According to the principles of the low-GI diet, foods with a low GI (such as peaches, broccoli and ultigrain bread) raise your body’s blood sugar level slowly, leaving you feeling fuller for longer. In fact, adding a low-GI food to a meal lowers the GI of the entire meal.
One of the largest studies on the GI diet has just been published in the top-ranked New England Journal of Medicine. Called the ‘DiOGenes Study’, it compared five different diets for their ability to prevent weight re-gain after a period of quick weight loss. A low-GI diet and a high protein diet were compared head to head. The findings surprised even the investigators – the low-GI diet was just as effective as eating more protein in helping people maintain their weight loss. In fact, the study revealed that a combined diet of both high protein and low GI foods was twice as effective as either diet alone.

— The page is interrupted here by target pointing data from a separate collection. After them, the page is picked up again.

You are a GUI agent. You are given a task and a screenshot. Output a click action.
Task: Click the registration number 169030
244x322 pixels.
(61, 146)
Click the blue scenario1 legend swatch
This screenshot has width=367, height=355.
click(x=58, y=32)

Often the only evidence presented by the creators of a fad diet is a testimonial or anecdotes from friends and family. They will claim you can eat all you want and still have rapid weight loss – and make claims that generally sound too good to be true. But if you choose a low-GI diet, you can rest assured that you are following a scientifically proven strategy that not only helps control weight, but also assists in the prevention of chronic diseases, such as diabetes and heart disease. Bon appétit!
The bottom line
Most diets come and go, but 30 years of research shows that the low GI diet isn’t a fad. It’s really a lifestyle change proven to work.